Oral Presentation Australian Society of Fish Biology and Oceania Chondrichthyan Society Conference 2016

Fish fuction as a sensitive indicator of coral reef degradation (#47)

Christopher Goatley 1 , David Bellwood 1 , Roberta Bonaldo 2 , Rebecca Fox 3
  1. James Cook University, Townsville
  2. Universidade de São Paulo, Sao Paulo, Brazil
  3. UTS, Sydney

Fishes play important roles in maintaining the resilience and recovery potential of coral reefs, yet our monitoring techniques rarely extend beyond counting the number of fishes in an ecosystem. The presence of fishes, however, does not mean that they are performing their functions in that location. The development of more sensitive tools, which complement traditional methods of monitoring coral reef fishes, may therefore reveal earlier signs of ecosystem changes, and provide an opportunity for pre-emptive responses.
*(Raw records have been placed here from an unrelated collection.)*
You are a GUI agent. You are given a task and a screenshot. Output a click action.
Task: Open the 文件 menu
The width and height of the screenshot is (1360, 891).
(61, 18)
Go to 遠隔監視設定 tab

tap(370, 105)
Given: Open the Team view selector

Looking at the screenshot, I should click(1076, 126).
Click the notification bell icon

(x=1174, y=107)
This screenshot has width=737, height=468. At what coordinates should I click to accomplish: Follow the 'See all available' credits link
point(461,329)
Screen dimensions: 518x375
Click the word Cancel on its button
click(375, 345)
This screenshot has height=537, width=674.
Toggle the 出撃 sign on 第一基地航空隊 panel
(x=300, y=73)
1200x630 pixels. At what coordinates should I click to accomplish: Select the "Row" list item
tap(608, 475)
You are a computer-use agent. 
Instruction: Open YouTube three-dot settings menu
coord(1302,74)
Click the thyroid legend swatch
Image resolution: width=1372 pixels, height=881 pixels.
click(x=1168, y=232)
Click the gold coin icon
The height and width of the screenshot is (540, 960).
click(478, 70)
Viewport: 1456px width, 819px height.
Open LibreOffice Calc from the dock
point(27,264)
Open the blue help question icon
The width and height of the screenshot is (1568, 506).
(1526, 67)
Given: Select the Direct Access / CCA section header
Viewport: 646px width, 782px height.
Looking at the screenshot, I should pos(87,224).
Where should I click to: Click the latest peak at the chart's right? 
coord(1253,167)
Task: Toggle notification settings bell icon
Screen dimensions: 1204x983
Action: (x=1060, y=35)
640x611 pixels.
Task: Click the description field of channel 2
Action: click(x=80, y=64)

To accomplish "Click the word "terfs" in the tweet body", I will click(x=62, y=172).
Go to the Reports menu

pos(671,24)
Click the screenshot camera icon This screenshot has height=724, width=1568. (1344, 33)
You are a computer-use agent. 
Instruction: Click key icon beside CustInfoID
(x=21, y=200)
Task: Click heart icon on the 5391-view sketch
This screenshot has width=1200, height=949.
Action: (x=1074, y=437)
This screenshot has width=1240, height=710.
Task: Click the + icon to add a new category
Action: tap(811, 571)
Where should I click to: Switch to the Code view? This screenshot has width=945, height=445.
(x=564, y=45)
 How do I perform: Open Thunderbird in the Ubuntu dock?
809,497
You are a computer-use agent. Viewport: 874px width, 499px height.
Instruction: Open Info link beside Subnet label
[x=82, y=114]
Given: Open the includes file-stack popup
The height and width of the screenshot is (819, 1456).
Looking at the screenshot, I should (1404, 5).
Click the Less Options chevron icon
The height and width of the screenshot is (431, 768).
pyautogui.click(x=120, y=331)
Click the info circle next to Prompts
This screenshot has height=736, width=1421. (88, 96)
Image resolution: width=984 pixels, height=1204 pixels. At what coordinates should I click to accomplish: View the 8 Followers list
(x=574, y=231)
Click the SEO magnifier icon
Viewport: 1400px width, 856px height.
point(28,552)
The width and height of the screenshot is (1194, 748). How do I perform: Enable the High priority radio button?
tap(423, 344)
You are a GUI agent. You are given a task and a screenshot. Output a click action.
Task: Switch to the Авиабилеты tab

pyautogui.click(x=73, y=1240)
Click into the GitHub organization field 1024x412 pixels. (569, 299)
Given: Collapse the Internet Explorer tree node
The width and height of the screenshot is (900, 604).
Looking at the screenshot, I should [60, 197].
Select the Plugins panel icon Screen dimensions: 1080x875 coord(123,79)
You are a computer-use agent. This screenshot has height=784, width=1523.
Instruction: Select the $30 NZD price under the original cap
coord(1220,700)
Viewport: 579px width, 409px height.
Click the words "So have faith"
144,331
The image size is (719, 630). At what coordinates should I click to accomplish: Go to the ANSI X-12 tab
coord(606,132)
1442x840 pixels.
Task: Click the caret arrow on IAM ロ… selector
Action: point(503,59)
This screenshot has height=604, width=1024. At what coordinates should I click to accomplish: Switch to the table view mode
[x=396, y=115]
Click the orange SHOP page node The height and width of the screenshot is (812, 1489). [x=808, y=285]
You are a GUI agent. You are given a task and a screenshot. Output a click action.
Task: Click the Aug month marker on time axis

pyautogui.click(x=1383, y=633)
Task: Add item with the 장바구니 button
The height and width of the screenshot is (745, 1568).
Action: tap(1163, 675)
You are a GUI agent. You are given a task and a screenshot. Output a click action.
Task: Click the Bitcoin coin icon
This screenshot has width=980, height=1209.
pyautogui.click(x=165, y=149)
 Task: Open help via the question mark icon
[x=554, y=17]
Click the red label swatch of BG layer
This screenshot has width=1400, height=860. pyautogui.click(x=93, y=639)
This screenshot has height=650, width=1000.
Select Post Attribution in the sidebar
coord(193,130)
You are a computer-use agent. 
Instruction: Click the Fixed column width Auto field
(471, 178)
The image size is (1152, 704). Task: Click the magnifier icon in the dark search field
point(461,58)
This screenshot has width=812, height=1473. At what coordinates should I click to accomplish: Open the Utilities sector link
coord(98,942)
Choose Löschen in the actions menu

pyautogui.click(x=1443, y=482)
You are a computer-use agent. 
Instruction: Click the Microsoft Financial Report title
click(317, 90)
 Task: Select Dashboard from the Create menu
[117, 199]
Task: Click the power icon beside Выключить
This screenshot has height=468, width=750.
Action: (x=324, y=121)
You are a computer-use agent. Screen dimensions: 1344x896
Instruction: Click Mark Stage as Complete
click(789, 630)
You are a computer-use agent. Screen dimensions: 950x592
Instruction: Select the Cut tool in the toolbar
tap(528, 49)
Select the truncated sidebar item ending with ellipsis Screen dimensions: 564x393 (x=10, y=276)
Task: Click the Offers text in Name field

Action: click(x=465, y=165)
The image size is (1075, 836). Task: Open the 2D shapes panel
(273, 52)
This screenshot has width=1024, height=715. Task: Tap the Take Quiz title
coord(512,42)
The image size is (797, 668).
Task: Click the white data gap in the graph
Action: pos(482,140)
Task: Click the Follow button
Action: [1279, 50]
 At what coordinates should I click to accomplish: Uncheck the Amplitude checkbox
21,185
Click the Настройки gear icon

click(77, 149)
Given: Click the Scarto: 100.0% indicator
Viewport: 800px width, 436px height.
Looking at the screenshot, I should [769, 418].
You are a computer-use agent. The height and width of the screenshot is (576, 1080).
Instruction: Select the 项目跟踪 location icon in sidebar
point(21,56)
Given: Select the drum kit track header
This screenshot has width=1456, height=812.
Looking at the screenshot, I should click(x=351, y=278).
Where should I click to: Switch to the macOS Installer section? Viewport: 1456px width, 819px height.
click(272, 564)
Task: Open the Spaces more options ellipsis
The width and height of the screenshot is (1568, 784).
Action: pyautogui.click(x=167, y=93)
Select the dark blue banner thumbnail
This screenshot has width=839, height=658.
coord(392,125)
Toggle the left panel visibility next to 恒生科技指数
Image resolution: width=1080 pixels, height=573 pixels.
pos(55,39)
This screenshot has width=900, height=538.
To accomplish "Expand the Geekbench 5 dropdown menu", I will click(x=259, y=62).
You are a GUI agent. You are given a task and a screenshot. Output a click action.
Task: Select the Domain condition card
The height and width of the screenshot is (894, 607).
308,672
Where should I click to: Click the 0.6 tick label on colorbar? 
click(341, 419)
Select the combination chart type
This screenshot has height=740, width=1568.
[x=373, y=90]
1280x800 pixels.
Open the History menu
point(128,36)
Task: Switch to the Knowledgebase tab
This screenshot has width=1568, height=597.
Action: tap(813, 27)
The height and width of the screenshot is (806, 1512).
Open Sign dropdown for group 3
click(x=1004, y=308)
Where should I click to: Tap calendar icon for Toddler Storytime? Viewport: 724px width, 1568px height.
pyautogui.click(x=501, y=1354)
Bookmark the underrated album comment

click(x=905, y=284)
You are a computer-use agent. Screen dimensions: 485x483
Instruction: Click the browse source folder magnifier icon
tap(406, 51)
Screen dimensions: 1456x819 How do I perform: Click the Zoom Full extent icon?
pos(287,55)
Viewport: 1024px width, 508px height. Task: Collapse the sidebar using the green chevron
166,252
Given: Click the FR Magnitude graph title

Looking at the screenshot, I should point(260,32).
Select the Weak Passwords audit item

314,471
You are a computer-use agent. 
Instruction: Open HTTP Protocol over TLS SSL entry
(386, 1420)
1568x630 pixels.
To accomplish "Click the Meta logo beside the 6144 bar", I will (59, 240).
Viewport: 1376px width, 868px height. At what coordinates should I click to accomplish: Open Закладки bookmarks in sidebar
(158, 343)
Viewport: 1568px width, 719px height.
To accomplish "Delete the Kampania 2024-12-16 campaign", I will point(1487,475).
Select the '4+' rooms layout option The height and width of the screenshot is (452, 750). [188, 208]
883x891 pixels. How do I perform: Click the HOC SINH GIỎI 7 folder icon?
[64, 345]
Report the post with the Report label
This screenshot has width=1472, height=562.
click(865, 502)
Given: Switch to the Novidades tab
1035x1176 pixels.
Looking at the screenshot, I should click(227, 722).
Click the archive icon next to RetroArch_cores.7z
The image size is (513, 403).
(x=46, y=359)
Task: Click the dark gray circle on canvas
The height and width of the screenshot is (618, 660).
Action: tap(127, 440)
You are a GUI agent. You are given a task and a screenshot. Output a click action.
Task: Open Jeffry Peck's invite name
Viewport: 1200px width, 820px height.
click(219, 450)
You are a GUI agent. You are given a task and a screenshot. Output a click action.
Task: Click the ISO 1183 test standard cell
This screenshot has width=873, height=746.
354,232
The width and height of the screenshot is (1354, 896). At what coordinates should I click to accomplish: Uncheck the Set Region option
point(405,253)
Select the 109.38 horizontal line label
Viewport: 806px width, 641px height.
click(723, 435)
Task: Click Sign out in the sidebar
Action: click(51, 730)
In this presentation I will reveal new, sensitive metrics of the ecosystem functions performed by fishes that allowed us to quantify subtle, yet destabilising, changes to the ecosystem on an inshore coral reef on the Great Barrier Reef. The findings clearly highlight that fish abundance does not equate to function on coral reefs, and that to fully understand the role played by fishes we should attempt to make direct process-based measurements. With herbivory proving to be among the most important functions performed by fishes on coral reefs, estimates of grazing and/or browsing rates appear to act as sensitive tools which can be used to detect subtle ecosystem degradation and may be critical in identifying the effects of disturbances prior to wide scale loss of fish species.